FDA 510(k)

YO Home Sperm Test

K-Number: K241628 · 2024-11-29

ApplicantMedical Electronic Systems , Ltd.

Decision Date2024-11-29

Product CodePOV

Advisory CommitteeHE

DecisionSubstantially Equivalent

Device Summary

YO Home Sperm Test is a medical device manufactured by Medical Electronic Systems , Ltd.. It received FDA 510(k) clearance on 2024-11-29 under approval number K241628. The device is classified under product code POV. It was reviewed by the HE advisory panel. FDA Decision: Substantially Equivalent.

Frequently Asked Questions

What is the YO Home Sperm Test?

YO Home Sperm Test is a medical device that received FDA 510(k) clearance on 2024-11-29. It is manufactured by Medical Electronic Systems , Ltd.. The 510(k) number is K241628.

When was YO Home Sperm Test approved by the FDA?

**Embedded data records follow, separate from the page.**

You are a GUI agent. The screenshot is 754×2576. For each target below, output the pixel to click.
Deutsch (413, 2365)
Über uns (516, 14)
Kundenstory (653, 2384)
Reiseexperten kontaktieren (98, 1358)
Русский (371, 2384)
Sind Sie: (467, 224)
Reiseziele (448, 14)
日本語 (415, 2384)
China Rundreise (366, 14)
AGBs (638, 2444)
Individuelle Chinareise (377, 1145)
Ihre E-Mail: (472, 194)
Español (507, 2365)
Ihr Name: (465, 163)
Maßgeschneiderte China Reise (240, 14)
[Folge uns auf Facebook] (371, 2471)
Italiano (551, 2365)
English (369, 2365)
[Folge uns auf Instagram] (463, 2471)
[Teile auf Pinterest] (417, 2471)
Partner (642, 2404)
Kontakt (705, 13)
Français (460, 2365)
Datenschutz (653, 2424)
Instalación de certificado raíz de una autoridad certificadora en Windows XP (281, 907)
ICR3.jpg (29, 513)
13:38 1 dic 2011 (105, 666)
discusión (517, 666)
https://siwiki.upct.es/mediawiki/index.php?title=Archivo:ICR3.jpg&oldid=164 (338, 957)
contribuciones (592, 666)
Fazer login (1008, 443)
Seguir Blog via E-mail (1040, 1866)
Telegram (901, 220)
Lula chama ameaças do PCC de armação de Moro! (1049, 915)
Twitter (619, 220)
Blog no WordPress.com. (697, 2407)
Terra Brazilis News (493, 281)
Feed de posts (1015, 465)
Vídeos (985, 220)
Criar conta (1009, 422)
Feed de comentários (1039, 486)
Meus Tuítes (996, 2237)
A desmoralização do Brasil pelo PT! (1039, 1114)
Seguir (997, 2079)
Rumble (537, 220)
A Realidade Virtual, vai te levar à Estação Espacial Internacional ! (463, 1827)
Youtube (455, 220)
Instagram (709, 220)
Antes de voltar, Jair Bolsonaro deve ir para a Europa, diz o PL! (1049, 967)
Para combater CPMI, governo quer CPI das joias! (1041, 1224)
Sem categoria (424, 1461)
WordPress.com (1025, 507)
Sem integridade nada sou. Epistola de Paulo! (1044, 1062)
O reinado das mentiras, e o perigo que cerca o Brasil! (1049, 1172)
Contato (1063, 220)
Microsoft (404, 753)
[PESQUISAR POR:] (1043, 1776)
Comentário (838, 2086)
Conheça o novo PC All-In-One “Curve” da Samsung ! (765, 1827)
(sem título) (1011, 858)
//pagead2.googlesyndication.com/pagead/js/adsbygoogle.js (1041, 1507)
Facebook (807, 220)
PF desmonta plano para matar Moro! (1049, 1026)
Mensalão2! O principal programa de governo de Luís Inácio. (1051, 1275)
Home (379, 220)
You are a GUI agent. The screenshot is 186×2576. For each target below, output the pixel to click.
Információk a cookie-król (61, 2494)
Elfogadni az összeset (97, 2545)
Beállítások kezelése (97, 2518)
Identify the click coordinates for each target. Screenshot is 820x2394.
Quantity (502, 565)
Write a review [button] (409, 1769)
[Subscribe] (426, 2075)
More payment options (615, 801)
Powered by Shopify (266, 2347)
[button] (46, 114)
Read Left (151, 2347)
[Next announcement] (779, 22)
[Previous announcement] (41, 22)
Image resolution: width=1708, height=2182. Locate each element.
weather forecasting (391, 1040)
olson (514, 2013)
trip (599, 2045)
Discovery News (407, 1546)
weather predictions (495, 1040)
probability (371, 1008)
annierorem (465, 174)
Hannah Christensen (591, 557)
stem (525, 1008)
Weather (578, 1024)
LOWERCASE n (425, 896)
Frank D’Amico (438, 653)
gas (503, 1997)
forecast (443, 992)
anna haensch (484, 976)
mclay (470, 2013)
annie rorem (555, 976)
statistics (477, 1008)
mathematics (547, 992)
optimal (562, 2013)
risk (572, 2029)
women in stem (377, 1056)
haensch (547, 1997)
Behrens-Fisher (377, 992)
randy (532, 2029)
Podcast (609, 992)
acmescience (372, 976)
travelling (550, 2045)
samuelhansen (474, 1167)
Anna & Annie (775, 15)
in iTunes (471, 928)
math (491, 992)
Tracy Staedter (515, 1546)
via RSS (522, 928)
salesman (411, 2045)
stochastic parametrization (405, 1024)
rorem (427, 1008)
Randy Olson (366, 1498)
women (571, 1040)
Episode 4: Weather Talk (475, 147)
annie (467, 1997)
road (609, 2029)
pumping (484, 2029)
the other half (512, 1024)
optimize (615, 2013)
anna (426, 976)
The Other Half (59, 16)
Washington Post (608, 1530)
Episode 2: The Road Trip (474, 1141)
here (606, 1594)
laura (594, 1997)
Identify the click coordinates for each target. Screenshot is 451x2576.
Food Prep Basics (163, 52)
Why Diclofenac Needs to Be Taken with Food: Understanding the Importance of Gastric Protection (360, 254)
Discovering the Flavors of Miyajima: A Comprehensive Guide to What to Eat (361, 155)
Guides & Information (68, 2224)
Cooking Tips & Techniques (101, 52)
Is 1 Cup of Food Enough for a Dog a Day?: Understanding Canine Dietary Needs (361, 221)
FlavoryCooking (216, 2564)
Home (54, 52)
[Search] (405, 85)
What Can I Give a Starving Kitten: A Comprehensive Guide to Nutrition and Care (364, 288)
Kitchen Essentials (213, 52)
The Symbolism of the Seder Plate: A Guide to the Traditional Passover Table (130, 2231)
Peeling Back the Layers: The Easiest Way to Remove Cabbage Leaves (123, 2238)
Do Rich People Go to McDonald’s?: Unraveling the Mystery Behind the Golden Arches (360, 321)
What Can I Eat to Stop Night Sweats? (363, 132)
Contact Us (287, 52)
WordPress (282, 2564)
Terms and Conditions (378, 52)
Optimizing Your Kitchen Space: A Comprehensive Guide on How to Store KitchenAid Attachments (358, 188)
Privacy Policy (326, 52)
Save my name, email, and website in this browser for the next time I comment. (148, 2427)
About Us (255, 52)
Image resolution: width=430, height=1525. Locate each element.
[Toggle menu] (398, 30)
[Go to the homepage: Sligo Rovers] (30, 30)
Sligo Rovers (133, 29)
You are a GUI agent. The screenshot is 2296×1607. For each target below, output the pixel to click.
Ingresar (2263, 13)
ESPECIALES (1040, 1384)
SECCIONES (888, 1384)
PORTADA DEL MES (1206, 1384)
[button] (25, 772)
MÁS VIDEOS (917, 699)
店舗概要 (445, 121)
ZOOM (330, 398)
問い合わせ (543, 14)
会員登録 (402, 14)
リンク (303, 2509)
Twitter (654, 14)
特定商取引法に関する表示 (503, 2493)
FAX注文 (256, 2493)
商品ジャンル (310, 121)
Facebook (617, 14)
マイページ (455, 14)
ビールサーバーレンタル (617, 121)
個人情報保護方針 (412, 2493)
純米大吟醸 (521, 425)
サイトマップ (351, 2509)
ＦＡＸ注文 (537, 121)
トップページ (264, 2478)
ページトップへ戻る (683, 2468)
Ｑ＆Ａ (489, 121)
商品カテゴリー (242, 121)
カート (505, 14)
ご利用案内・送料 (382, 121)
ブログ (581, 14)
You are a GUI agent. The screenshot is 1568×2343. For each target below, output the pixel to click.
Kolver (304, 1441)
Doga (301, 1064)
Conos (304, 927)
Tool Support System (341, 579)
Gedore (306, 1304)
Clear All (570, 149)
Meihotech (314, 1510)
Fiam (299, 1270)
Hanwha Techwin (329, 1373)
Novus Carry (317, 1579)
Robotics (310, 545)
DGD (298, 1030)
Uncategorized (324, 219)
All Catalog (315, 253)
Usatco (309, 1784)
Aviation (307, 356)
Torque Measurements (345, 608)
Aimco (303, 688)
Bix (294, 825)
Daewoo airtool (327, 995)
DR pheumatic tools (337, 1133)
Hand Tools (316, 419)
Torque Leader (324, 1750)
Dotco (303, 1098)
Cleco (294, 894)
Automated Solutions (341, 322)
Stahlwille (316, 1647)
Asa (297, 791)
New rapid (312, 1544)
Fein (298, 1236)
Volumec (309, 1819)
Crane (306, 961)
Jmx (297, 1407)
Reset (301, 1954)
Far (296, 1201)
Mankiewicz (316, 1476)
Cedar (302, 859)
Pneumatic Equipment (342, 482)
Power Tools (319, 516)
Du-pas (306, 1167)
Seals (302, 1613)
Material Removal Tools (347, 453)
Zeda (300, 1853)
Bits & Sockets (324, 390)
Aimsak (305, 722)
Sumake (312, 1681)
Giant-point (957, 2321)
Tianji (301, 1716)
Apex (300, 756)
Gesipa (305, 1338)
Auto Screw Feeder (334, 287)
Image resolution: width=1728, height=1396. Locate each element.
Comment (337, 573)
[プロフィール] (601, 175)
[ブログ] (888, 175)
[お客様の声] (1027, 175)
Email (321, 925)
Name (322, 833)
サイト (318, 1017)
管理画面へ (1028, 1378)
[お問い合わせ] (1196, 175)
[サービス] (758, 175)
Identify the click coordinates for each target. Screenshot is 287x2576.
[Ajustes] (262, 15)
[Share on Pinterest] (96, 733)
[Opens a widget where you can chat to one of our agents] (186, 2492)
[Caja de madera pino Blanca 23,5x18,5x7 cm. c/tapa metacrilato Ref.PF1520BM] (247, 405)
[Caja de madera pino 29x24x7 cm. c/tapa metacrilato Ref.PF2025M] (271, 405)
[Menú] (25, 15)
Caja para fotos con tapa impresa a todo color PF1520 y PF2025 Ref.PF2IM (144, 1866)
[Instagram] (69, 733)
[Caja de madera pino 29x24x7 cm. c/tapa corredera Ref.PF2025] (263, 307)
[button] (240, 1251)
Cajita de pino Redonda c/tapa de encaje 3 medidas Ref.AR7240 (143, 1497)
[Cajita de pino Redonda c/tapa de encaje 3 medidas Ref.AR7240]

YO Home Sperm Test received FDA 510(k) clearance on 2024-11-29, under approval number K241628.

What company makes YO Home Sperm Test?

YO Home Sperm Test is manufactured by Medical Electronic Systems , Ltd..

What is the FDA product code for YO Home Sperm Test?

The FDA product code for YO Home Sperm Test is POV.

Other Devices by Medical Electronic Systems , Ltd.

K161493YO Home Sperm Test K220828SQA-iO Sperm Quality Analyzer K243114SQA-iOw Sperm Quality Analyzer

Related Devices (Code: POV)

K161493YO Home Sperm TestMedical Electronic Systems , Ltd. K153683Trak Male Fertility Testing SystemSandstone Diagnostics, Inc. K172514Trak Plus Male Fertility Testing SystemSandstone Diagnostics, Inc. K180343LensHooke X1 Pro Semen Quality Analyzer, LensHooke X1 Semen Quality AnalyzerBonraybio Co., Ltd. K183602SwimCount Sperm Quality TestMotilitycount Aps K202089LensHooke X1 PRO Semen Quality Analyzer, LensHooke X1 PRO SE Semen Quality AnalyzerBonraybio Co., Ltd.

Official Source

View on FDA Database →

Data sourced from FDA Open API. For the most current and authoritative information, always refer to the official record.